Jamie Hughes

Personal information
- Full name: Jamie Joseph Hughes
- Date of birth: 5 April 1977 (age 49)
- Place of birth: Liverpool, England
- Position: Striker

Senior career*
- Years: Team / Apps / (Gls)
- 1995–1996: Tranmere Rovers / 0 / (0)
- 1997: Rhyl / 2 / (0)
- 1997–1999: Connah's Quay Nomads / 62 / (37)
- 1999–2000: Cardiff City / 2 / (1)
- 2000: → Cwmbran Town (loan) / 13 / (4)
- 2000: Bangor City / 7 / (5)
- 2000–2001: Connah's Quay Nomads / 10 / (2)
- 2001–2003: Derry City / 50 / (9)
- Vauxhall Motors
- 2004: Northwich Victoria / 7 / (2)
- 2004–2005: Lancaster City
- 2005: Airbus UK / 6 / (3)
- 2005: Connah's Quay Nomads / 2 / (0)

= Jamie Hughes (footballer) =

English footballer

Jamie Joseph Hughes (born 5 April 1977) is an English former professional footballer who is notable for becoming the first British footballer to fail a test for a performance-enhancing drug.
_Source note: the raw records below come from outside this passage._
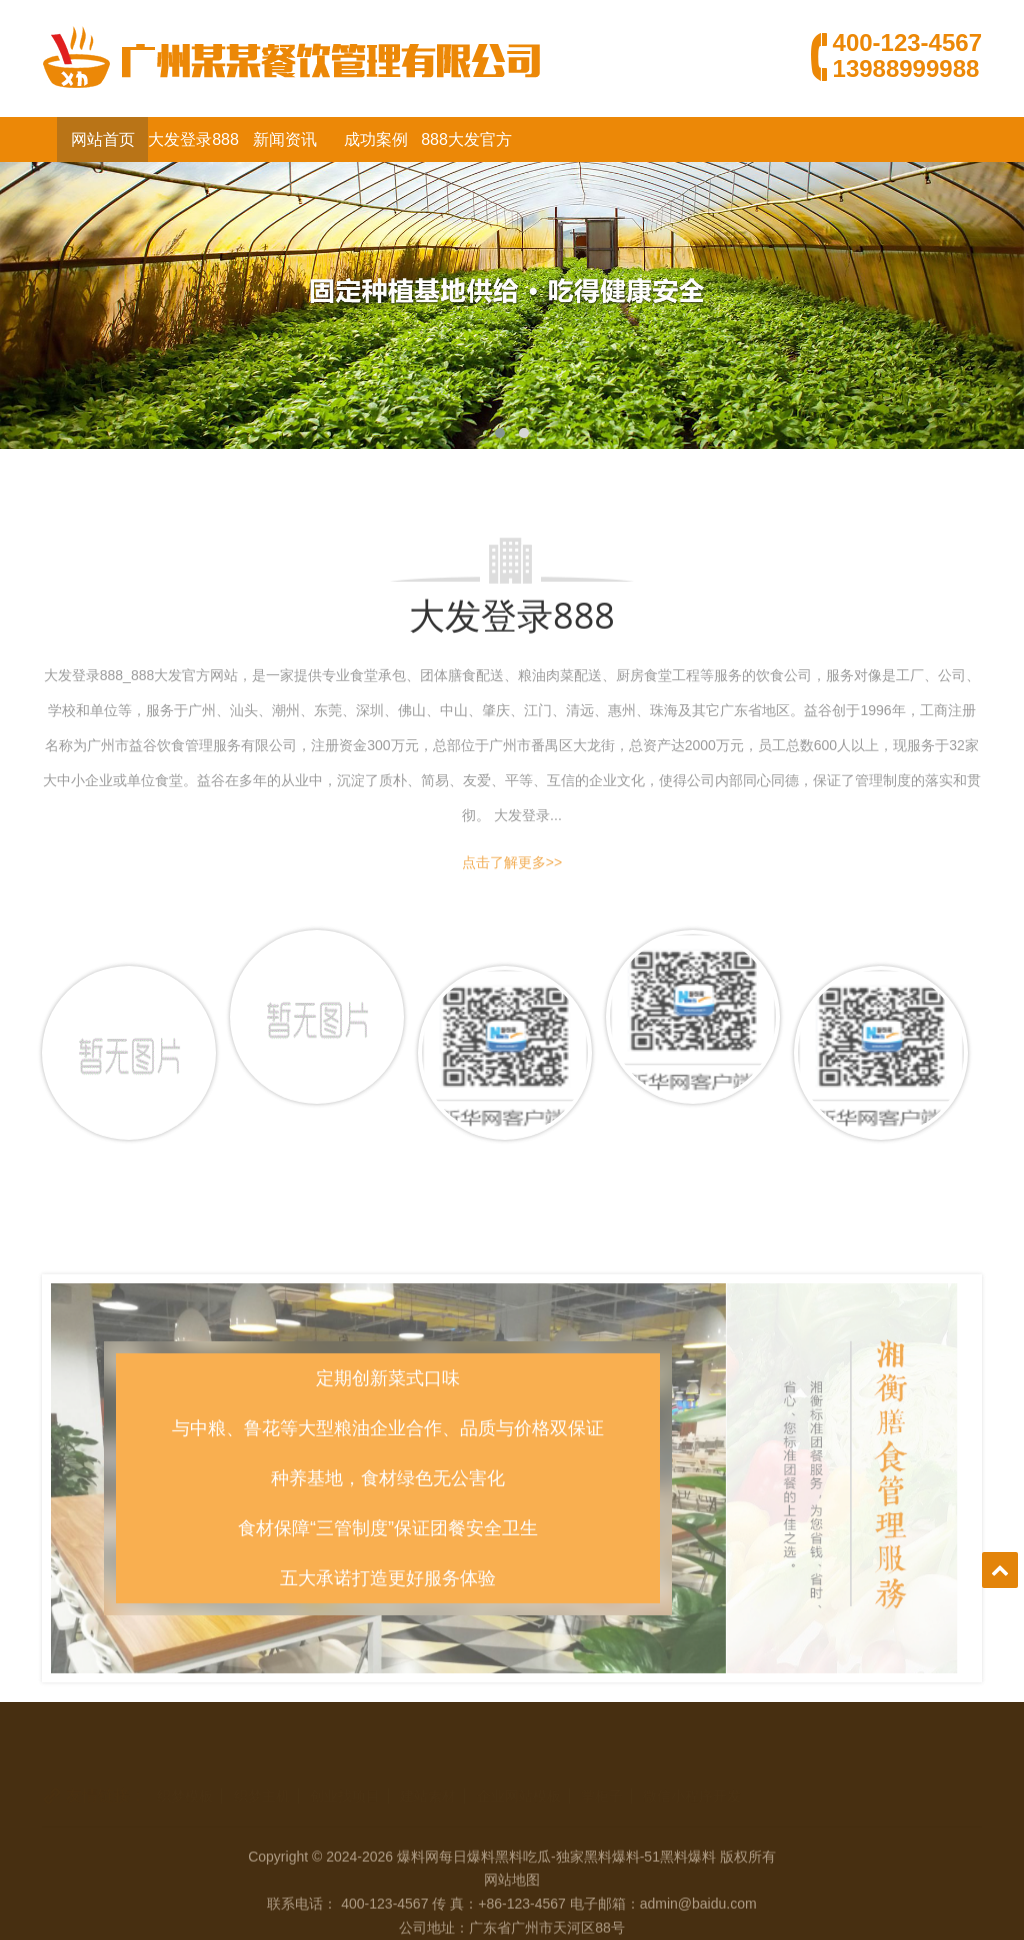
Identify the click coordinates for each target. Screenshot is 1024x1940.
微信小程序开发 (692, 1769)
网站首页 (103, 139)
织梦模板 (185, 1769)
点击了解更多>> (512, 868)
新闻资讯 (285, 139)
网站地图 (512, 1925)
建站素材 (428, 1769)
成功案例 (376, 139)
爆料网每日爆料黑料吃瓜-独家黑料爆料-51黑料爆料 (556, 1902)
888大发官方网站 (466, 146)
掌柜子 (602, 1769)
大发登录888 (193, 139)
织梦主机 (262, 1769)
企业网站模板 (519, 1769)
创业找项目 (345, 1769)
While a YTS player with Division One Tranmere Rovers in May 1995, he failed a drugs test and was discovered to have taken amphetamines. His punishment for the offence was a six-month ban from football (suspended for two years).

Hughes has since played at non-league level for clubs including Vauxhall Motors, Lancaster City and Ashton United. He also played for Rhyl, Bangor City and Connah's Quay Nomads in the League of Wales and Derry City in the League of Ireland.